Problem: In the listing below, find the line with "Task: Click the time on page help icon" and the line with "Task: Open the wrench more-tools icon", then return them and every line between them exactly, minus the pictures.

Input material:

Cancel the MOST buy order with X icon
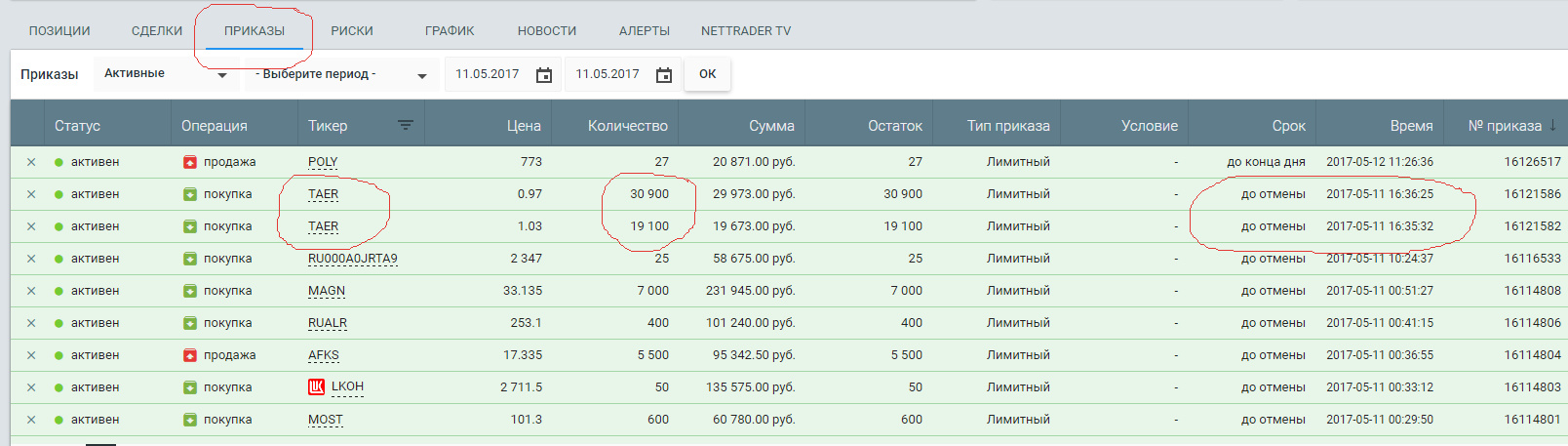Image resolution: width=1568 pixels, height=446 pixels. point(31,420)
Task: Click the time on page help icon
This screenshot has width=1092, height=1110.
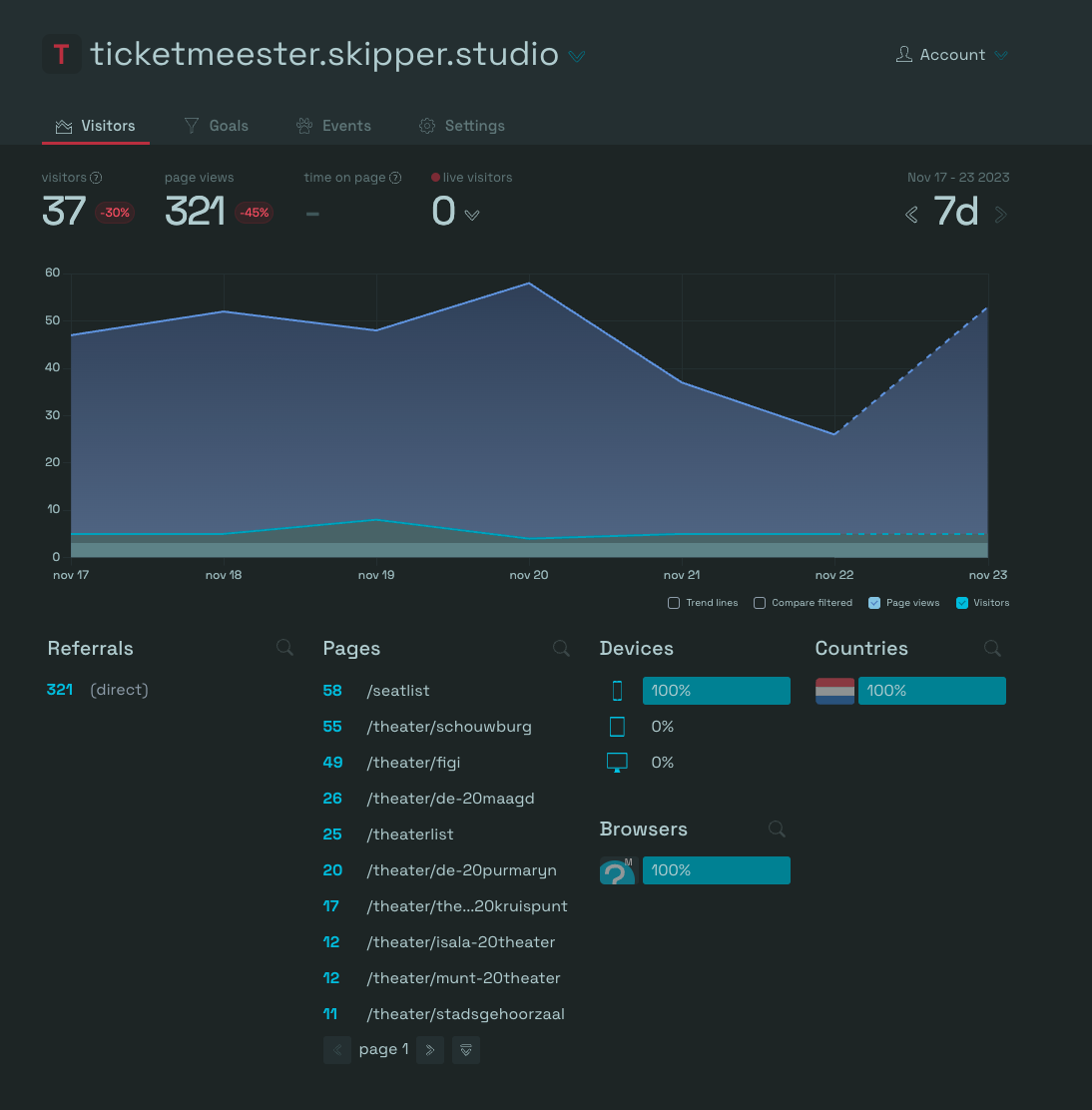Action: [x=395, y=178]
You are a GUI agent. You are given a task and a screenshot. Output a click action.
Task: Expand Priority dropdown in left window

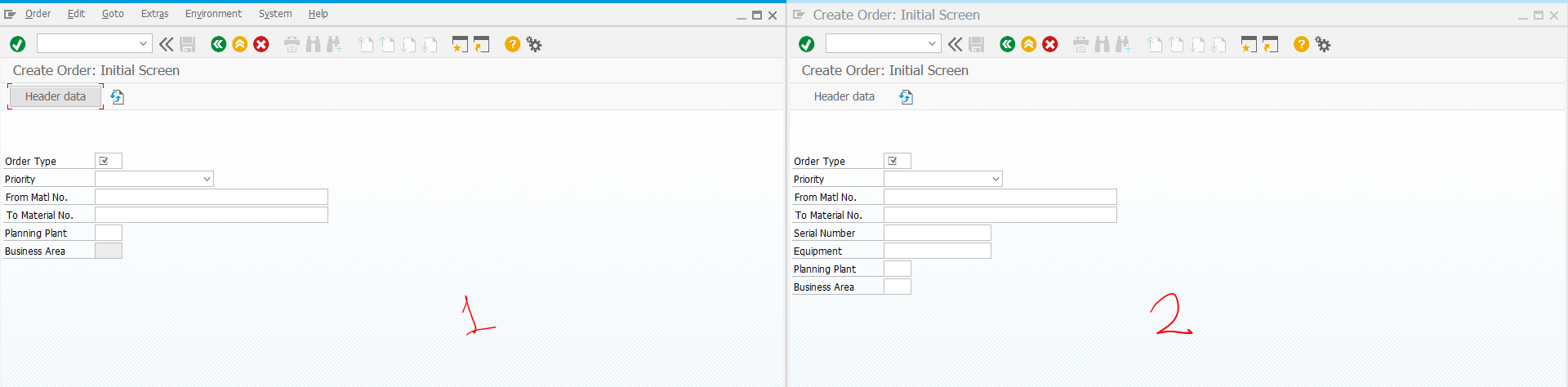207,179
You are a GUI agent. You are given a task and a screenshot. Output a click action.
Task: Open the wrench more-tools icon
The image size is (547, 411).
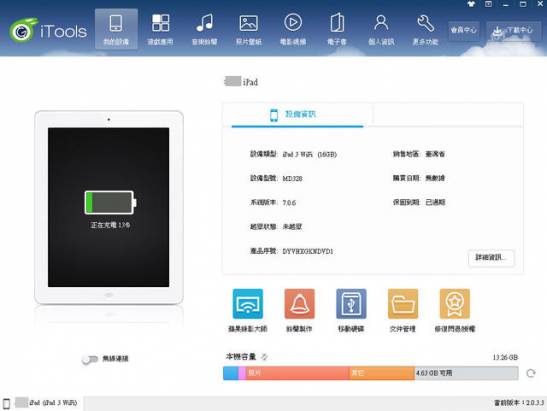425,29
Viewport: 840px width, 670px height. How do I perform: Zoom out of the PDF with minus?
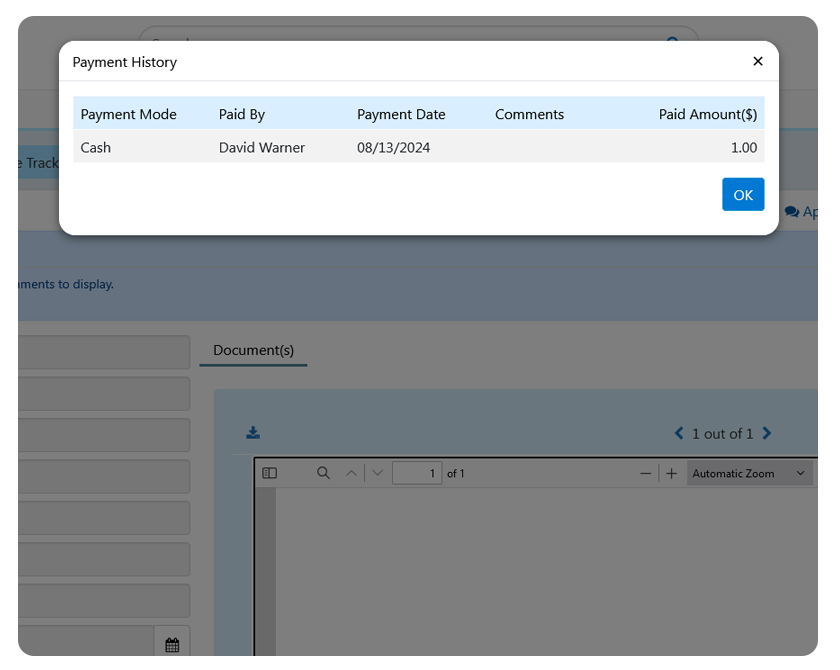pyautogui.click(x=646, y=474)
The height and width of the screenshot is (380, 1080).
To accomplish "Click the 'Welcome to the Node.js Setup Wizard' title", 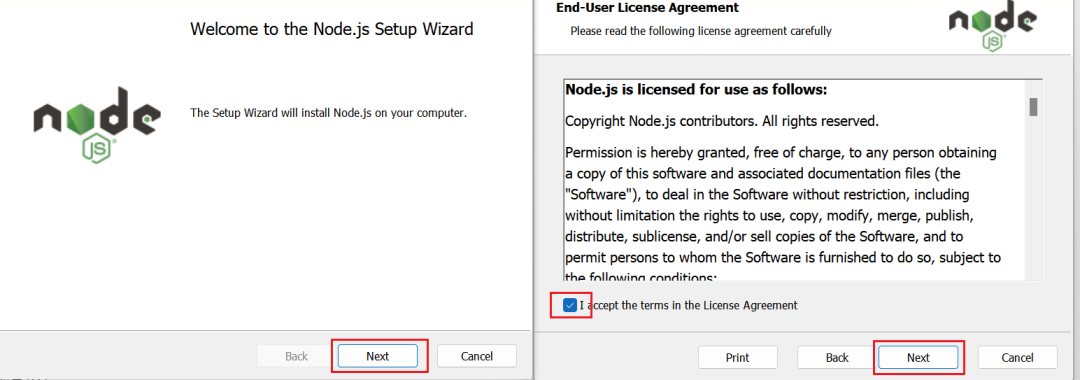I will [x=332, y=30].
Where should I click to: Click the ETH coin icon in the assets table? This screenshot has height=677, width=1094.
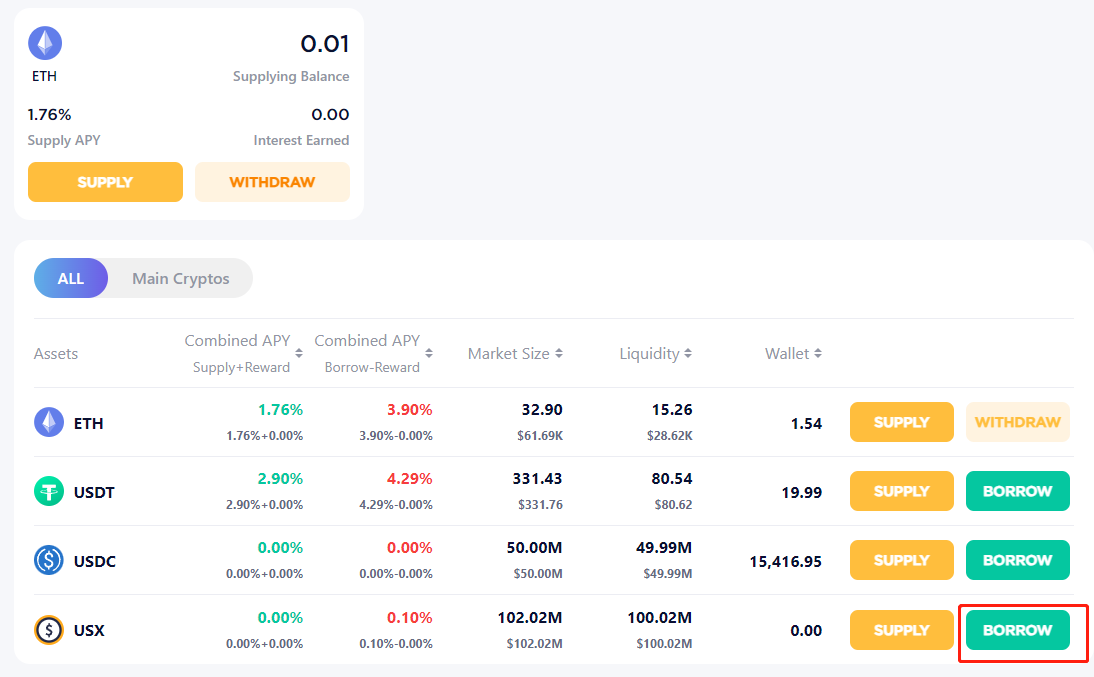pyautogui.click(x=49, y=423)
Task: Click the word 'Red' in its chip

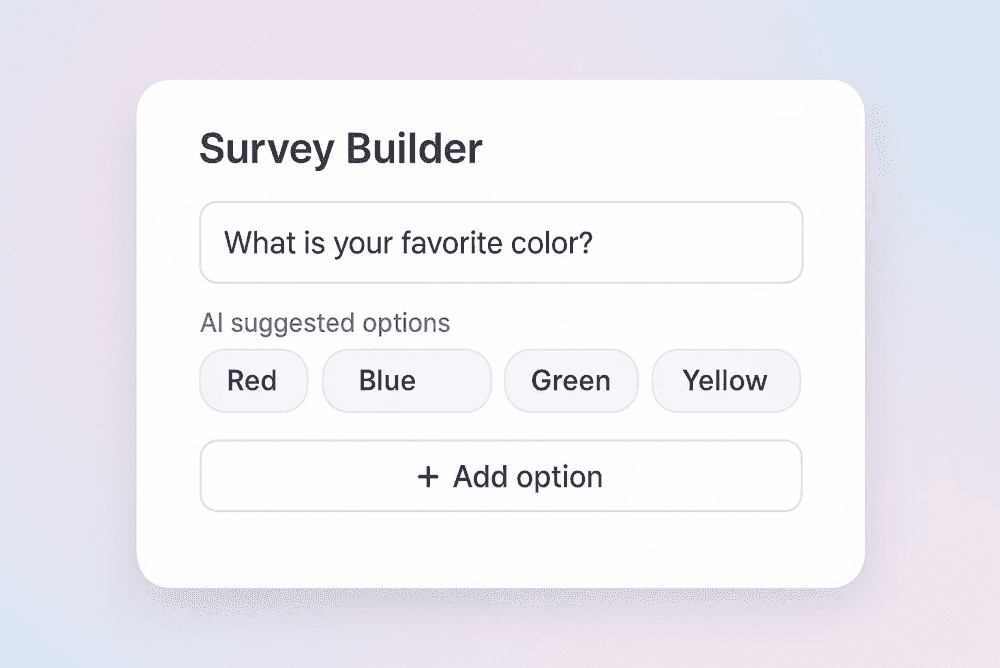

Answer for this exercise:
Task: Click the time on page help icon
This screenshot has width=1092, height=1110.
Action: [x=395, y=178]
You are a GUI agent. You are given a task and a screenshot. Output a click action.
Task: Expand Priority dropdown in left window

207,179
You are a GUI agent. You are given a task and a screenshot. Output a click action.
Task: Open the wrench more-tools icon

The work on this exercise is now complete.